Il professor Marafioti, difensore di Manlio Denaro, socio di minoranza della I-Globe, attacca: Non esistevano i presupposti del rito immediato. Anzi, a fine dibattimento non esiste nulla a carico del mio assistito

 

Non c’è alcuna prova che giustifichi l’accusa di associazione per delinquere nei confronti di Manlio Denaro, socio al 5% della I-Globe, ma, al pari, non esiste alcuna evidenza che giustifichi la partecipazione ad un reato di frode fiscale del titolare della società che ha collaborato all’operazione Phuncard.

 

A queste conclusioni è giunta l’arringa del professor Luca Marafioti, difensore di Manlio Denaro, che ha occupato l’udienza di ieri del processo per l’“Iva Telefonica” che si celebra presso la Prima Sezione penale del Tribunale di Roma. Il professor Marafioti ha criticato con solidi argomenti la scelta della Procura di procedere con rito immediato. Nel corso del dibattimento si è infatti preso atto che l’evidenza della prova non esisteva.
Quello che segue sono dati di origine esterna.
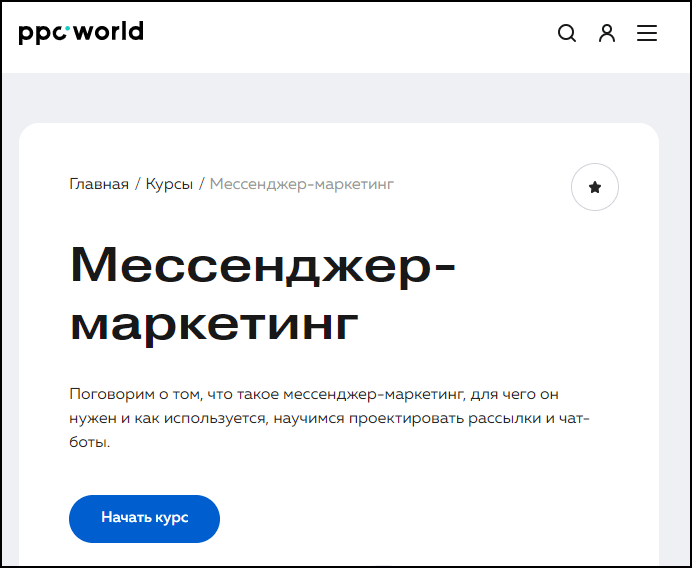This screenshot has width=692, height=568.
Task: Click the Мессенджер- heading first line
Action: (x=263, y=266)
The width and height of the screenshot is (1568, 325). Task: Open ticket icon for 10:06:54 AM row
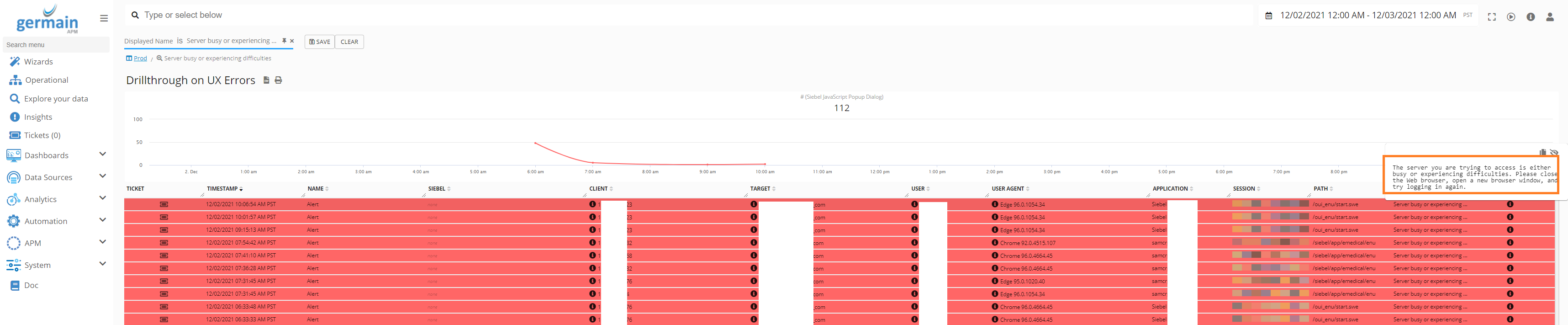point(164,204)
Anzi, al termine della fase dibattimentale – ha sottolineato il legale – non esiste prova della partecipazione di Denaro ad un reato associativo né tantomeno esistono elementi per contestare al suo assistito l’esistenza di un reato di frode fiscale ai sensi dell’articolo 8 della legge 74/2000. Anche perché Denaro – ha concluso il prof. Marafioti – non ha mai effettuato alcuna transazione, nè ha mai firmato niente per la I-Globe.

 

Oggi il processo prosegue con l’arringa dell’avvocato Lucio Lucia che difende l’ex manager di Fastweb Mario Rossetti.